⟨

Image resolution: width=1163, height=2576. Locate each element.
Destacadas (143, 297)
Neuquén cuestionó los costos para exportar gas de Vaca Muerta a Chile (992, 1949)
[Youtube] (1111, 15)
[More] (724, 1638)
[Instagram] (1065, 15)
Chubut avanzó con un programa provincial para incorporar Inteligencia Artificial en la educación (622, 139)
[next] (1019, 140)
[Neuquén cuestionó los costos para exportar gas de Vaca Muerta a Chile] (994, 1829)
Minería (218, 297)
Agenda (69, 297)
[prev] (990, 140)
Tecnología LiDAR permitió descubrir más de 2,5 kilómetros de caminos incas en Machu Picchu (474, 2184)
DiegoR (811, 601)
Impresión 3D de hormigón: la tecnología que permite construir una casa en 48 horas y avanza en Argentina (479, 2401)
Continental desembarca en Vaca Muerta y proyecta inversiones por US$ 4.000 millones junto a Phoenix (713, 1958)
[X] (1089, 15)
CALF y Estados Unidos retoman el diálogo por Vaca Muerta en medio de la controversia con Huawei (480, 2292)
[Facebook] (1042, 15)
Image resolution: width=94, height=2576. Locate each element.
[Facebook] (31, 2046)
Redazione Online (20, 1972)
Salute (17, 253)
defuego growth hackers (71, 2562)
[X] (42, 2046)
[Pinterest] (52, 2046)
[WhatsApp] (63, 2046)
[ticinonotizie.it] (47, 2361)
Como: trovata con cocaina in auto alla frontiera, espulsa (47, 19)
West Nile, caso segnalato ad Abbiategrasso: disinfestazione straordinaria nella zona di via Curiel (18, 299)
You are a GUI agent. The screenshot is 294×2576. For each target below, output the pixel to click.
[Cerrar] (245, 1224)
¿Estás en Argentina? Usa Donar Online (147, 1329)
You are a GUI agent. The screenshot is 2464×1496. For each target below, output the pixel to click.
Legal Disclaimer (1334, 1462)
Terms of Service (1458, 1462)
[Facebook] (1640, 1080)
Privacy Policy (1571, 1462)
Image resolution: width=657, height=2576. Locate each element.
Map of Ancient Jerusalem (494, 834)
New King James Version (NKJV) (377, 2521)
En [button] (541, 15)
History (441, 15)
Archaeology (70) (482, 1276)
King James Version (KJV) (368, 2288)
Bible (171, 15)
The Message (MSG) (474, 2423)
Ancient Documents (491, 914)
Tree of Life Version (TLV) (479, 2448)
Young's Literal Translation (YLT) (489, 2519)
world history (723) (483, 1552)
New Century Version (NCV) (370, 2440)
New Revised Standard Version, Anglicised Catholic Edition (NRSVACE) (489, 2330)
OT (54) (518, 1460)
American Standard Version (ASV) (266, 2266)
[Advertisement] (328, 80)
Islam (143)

⟩

> [TASK DIRECTIONS]:
Check each line above for the word "exportar" and copy every line that has it.

> [RESULT OF THE EXERCISE]:
Neuquén cuestionó los costos para exportar gas de Vaca Muerta a Chile (992, 1949)
[Neuquén cuestionó los costos para exportar gas de Vaca Muerta a Chile] (994, 1829)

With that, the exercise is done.